I have done everything-epidurals did'nt work-finally found the right surgeon-I'm in so much pain-have to sleep by taking kadian(morphine)and freezing my neck with ice.I have a very heavy job-I/m scared of the surgery-because they cut your throat-I cry all the time-I can hardly eat now I'm loosing weight-please if you have had the surgery please respond and tell me about it.I have to have C6 and C7 replaced with bone plastic and titanium.Thank -you--
I had a 3-level cervical disc fusion about 7 years ago. It is the BEST think I ever did. Today, I can't even tell that there was ever anything wrong. I had suffered an injury and didn't realize the extent of it. Three years later, I was in agony and by the time they looked at it, my neck was a mess. The surgery was done with bone plugs (cadaver) and a titanium plate. Full recovery was probably 6 months, but after a couple of months I was at 85%. After the surgery your mobility is limited, sure, but that goes away too -- at least it did for me.
They don't cut your throat! They make an incision in your neck where one of the folds is. You can barely see my scar. Don't be afraid. I don't know your situation, obviously, but these doctors do this surgery all the time.

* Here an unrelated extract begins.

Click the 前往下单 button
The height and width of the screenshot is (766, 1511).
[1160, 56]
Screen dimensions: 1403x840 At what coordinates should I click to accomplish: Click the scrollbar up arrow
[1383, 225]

Now about my new situation -- I wrote about cervical fusion above. I have been told that I will need a fusion in the lumbar part of my spine - L2 - L5. It has been recommended that I try epidural first, but that is only for pain management and will not "cure" the problem. I have decided to just go ahead with the surgery as I see the epidural as a band-aid for the underlying cause. Any comments on that?
Now about after the surgery. Assuming all goes well and my pain is diminished, what about mobility? Will I be affected as far as daily activities? I'm thinking about activities as simple as emptying the dishwasher where there is bending and twisting and reaching. Will I be able to dance? (That would be a bonus because I'm not much of a dancer now.)
Anyway, if anyone has comments on that, I will be back to check them out.